The bulk of Twitter's shareholders voted in favour of Musk's buyout offer of USD 54.20 per share, which he had made in April, before "terminating" the deal in July citing the "inaccurate representation" of spam accounts on the platform.
The nod from shareholders comes ahead of the trial next month over whether the $44 billion deal should be completed. The courtroom battle is scheduled to begin on October 17.
The San Francisco-based company has sued Musk for terminating the agreement, while the Tesla chief executive countersued, accusing Twitter of misrepresenting the number of false and spam accounts on its service.
A Delaware judge ruled last week that Musk may include the claims made by Peiter Zatko, a Twitter whistleblower, in his case, but denied his request to delay the trial.
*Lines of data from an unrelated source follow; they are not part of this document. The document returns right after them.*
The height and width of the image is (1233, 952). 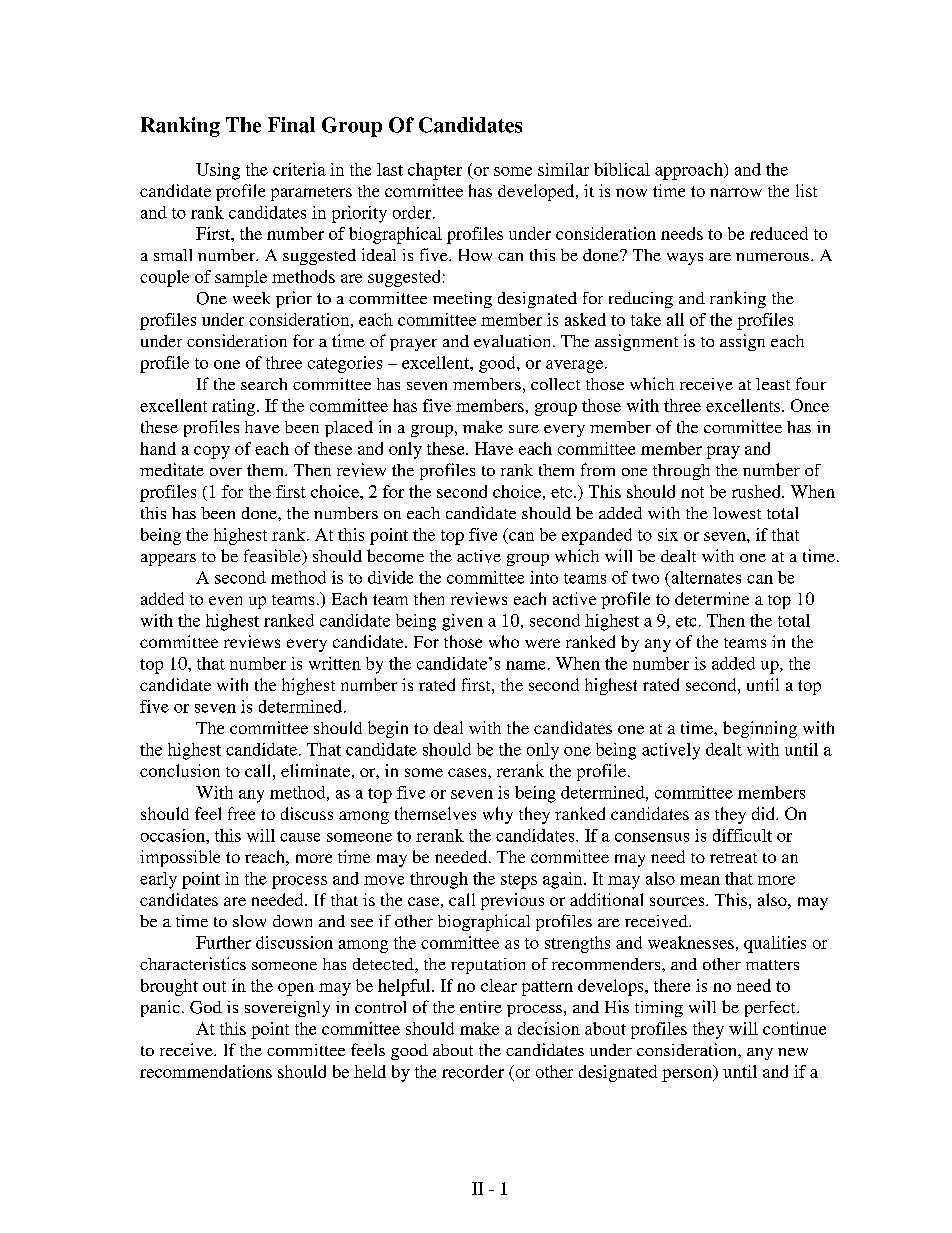 What do you see at coordinates (742, 835) in the image?
I see `difficult` at bounding box center [742, 835].
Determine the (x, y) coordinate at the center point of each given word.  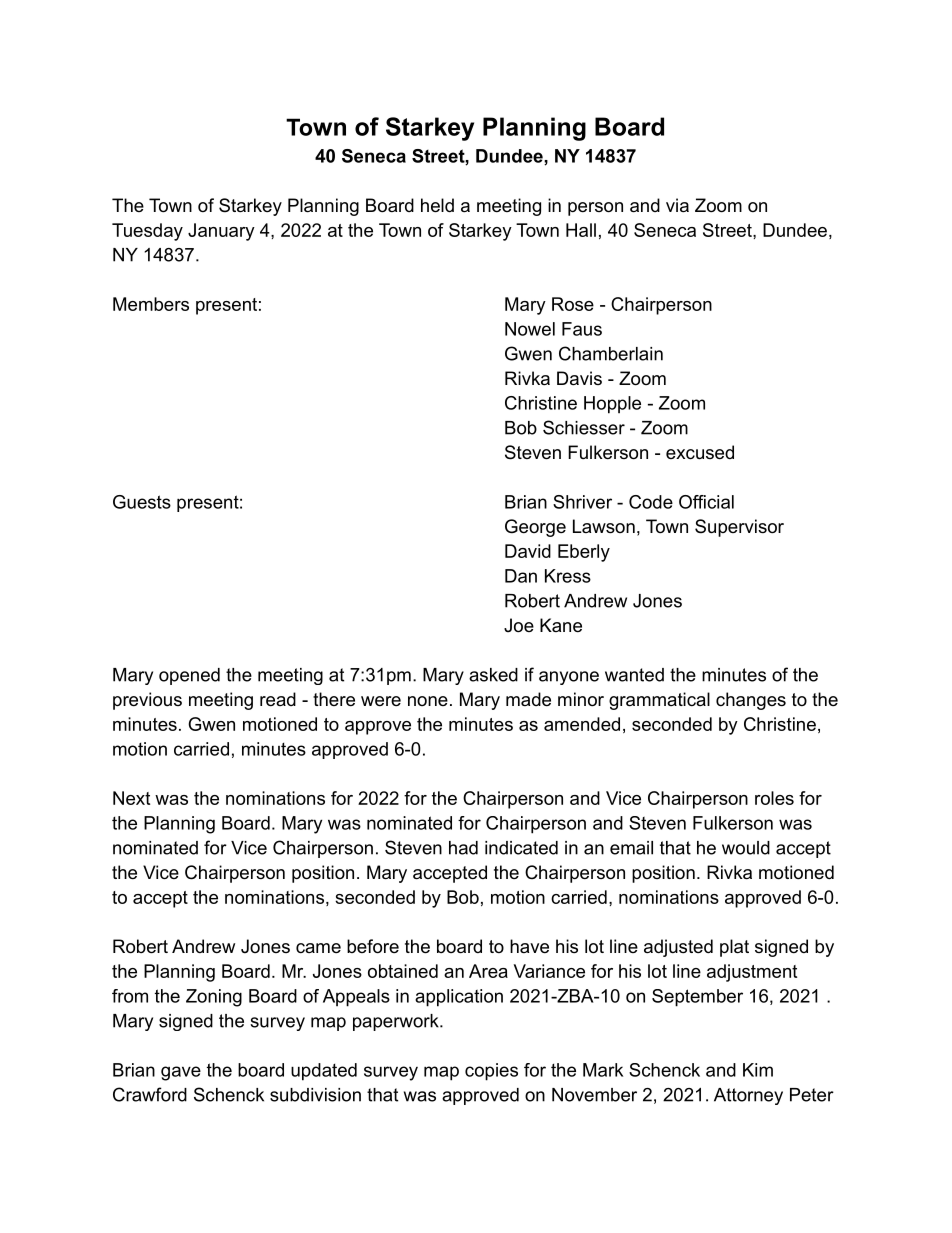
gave (181, 1073)
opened (189, 676)
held (437, 205)
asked (493, 675)
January (221, 232)
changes (751, 701)
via (677, 205)
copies (491, 1072)
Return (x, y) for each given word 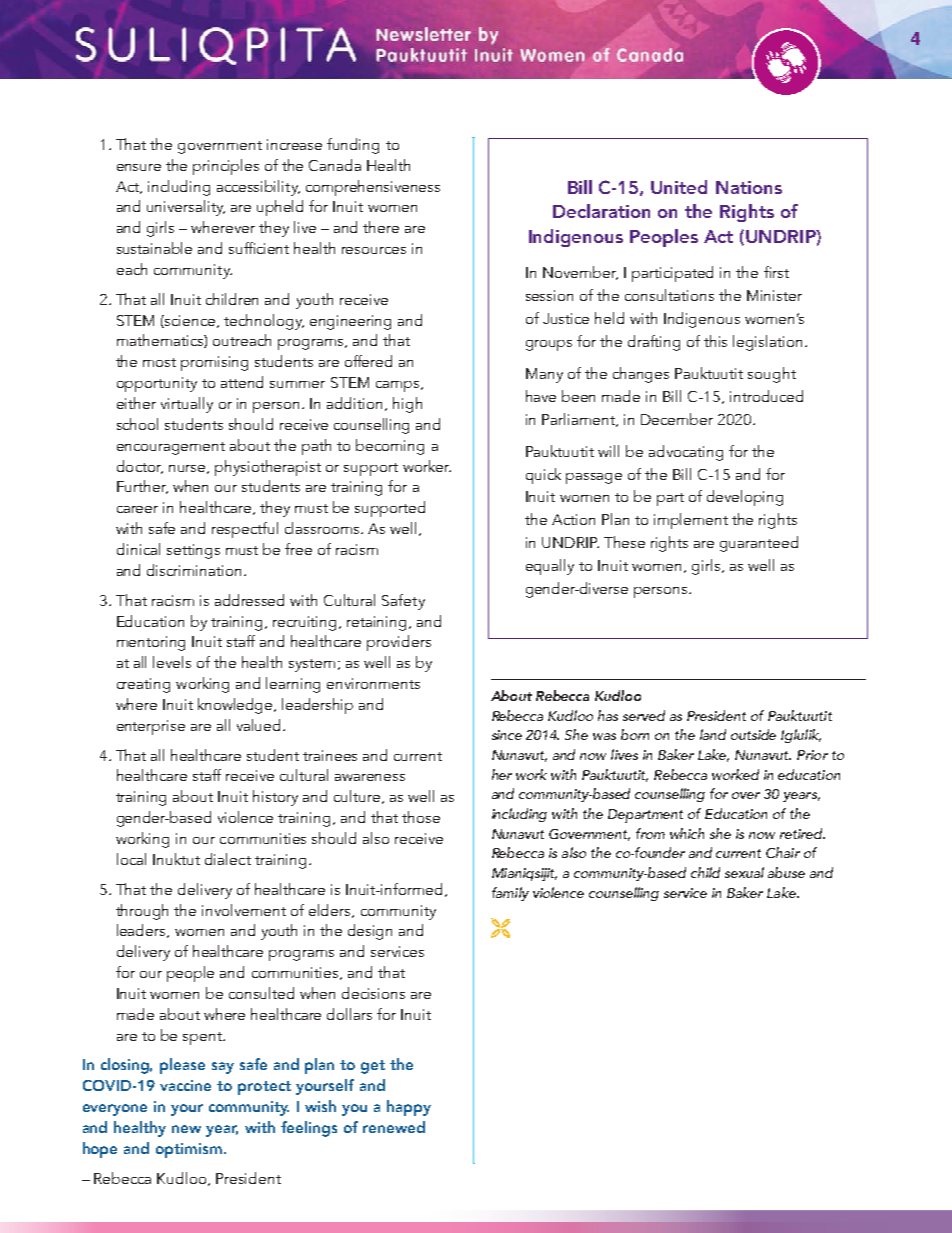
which (687, 833)
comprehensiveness (373, 188)
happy (409, 1108)
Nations (749, 187)
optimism (189, 1150)
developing (745, 498)
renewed (394, 1127)
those (421, 817)
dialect (228, 859)
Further (142, 487)
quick (543, 476)
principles (226, 167)
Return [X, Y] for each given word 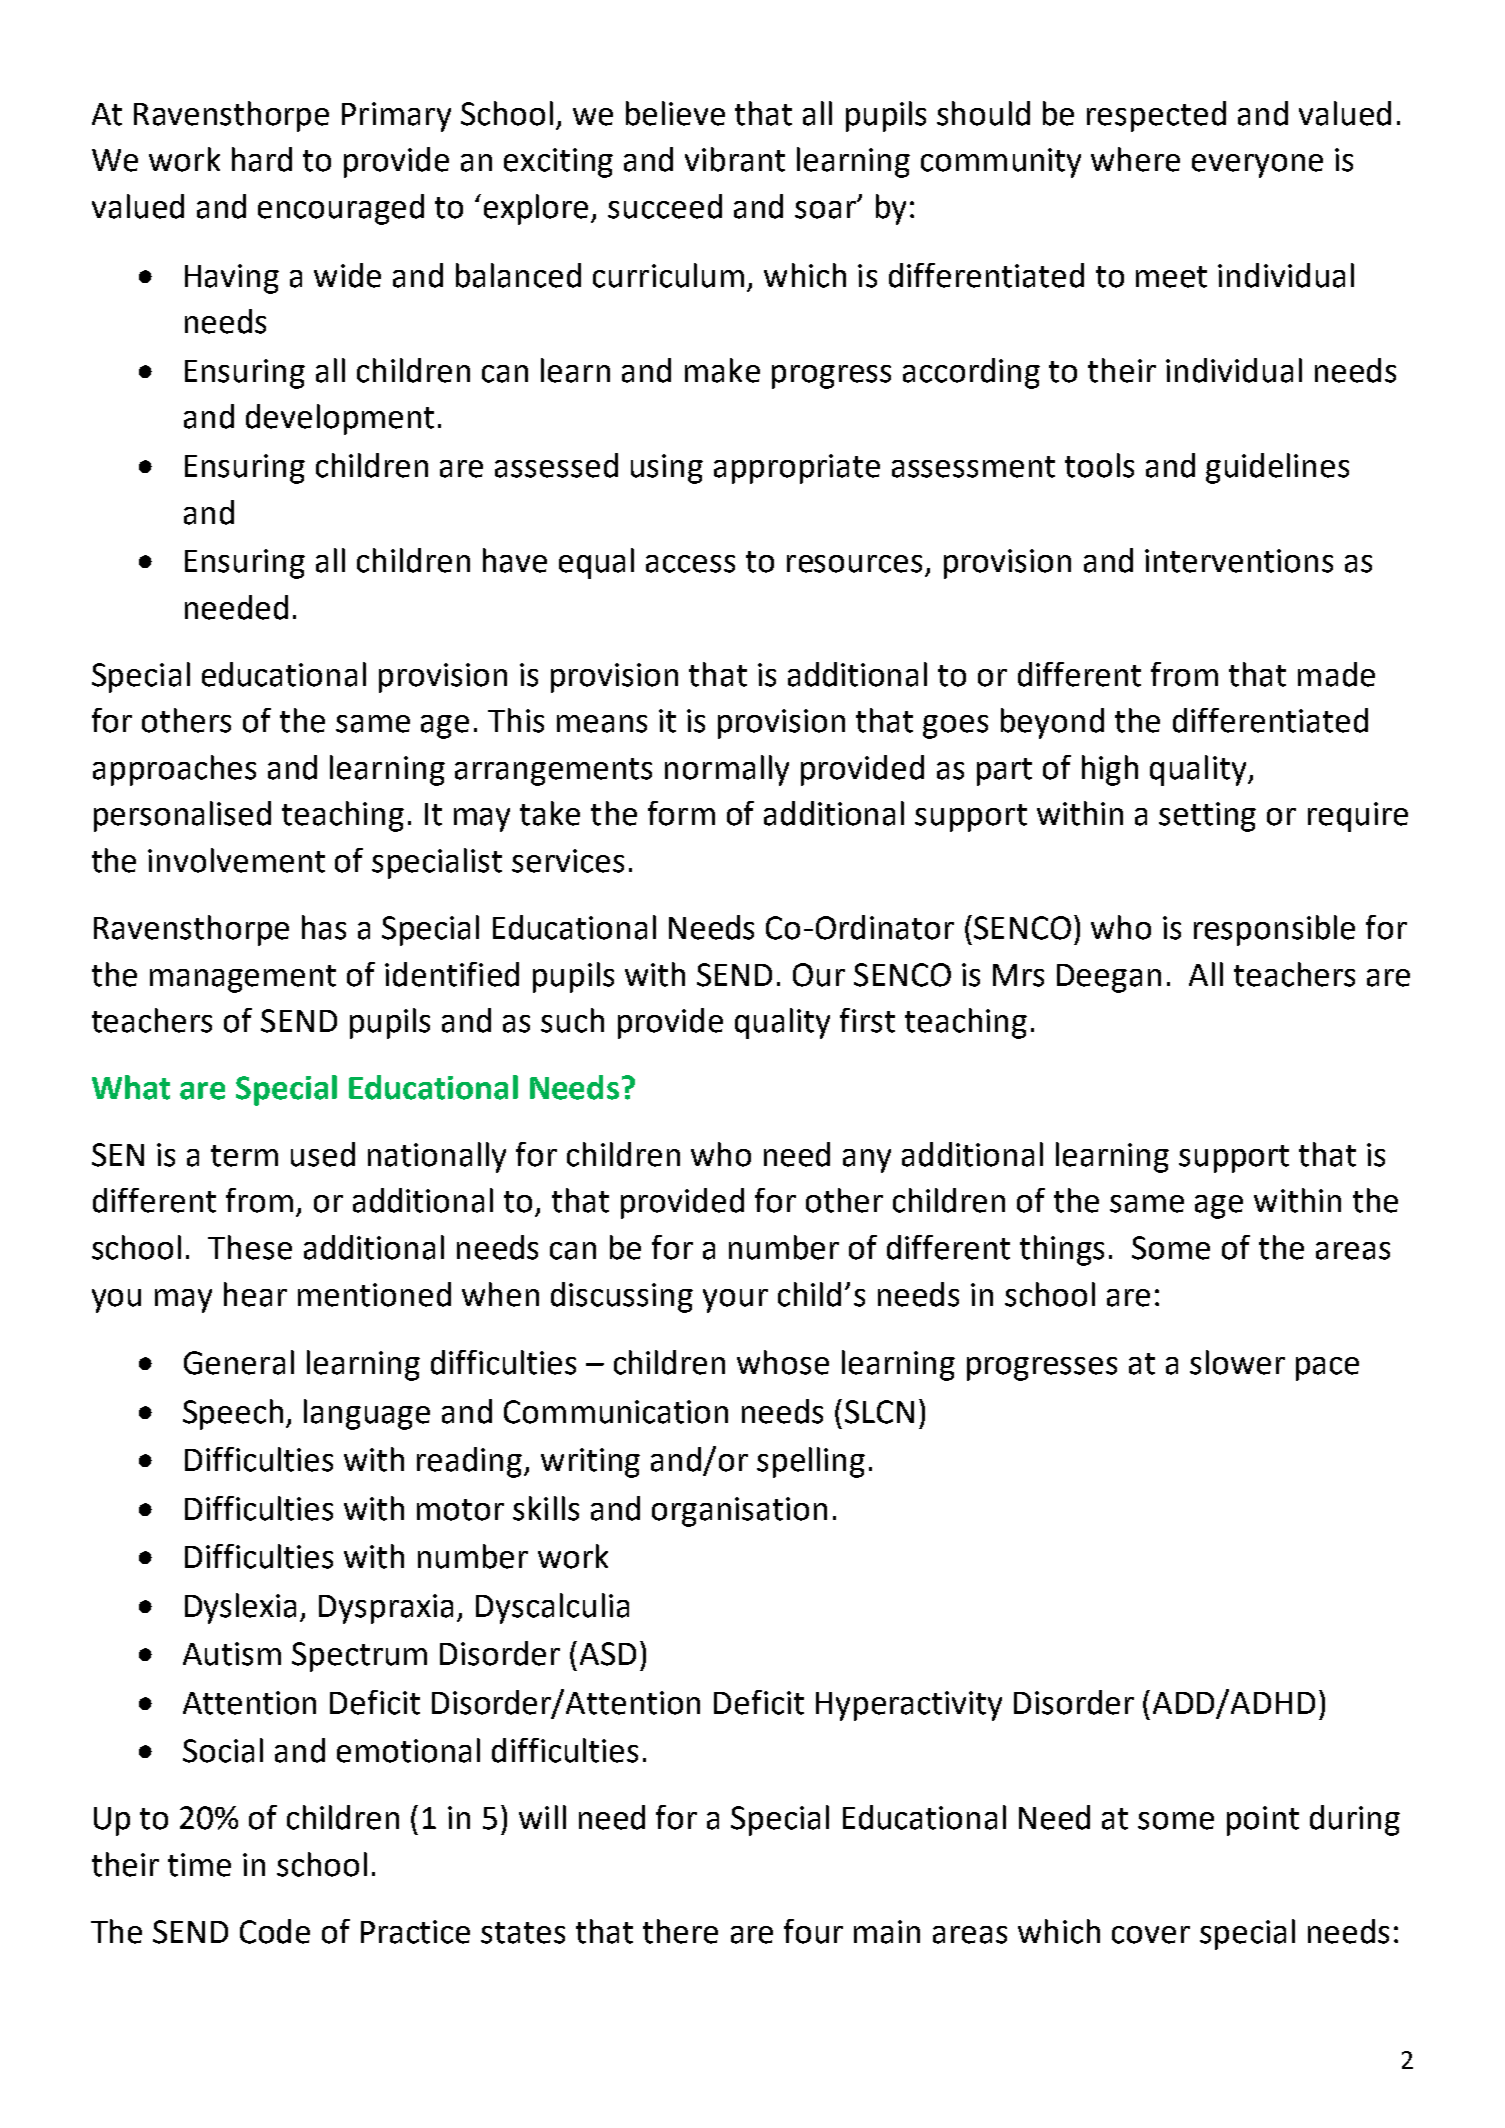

Zatko, who was the former security chief at Twitter, has accused the company of deception in its handling of automated “spam bots,” or fake accounts. That allegation is at the core of Musk’s attempt to back out of his deal to buy the company.
Zatko has also claimed that Twitter is plagued by weak cyber defenses that make it vulnerable to exploitation by “teenagers, thieves and spies” and put the privacy of its users at risk.
Appearing before the US Senate Judiciary Committee on September 13 to lay out his allegations, Zatko said, "I am here today because Twitter leadership is misleading the public, lawmakers, regulators and even its own board of directors."
“They don’t know what data they have, where it lives and where it came from and so, unsurprisingly, they can’t protect it," he added.
Zatko, 51, first gained prominence in the 1990s as a pioneer in the ethical hacking movement and later worked in senior positions at an elite Defense Department research unit and at Google. He joined Twitter in late 2020 at the urging of then-CEO Jack Dorsey. He was fired from the company in January this year.
According to legal experts, Zatko's claims could tilt the courtroom battle in Musk's favour. If the whistleblower’s claims hold water, "that’s just the kind of smoking gun Musk had to be pinning his hopes on," said Larry Hamermesh, a University of Pennsylvania law professor, according to Bloomberg.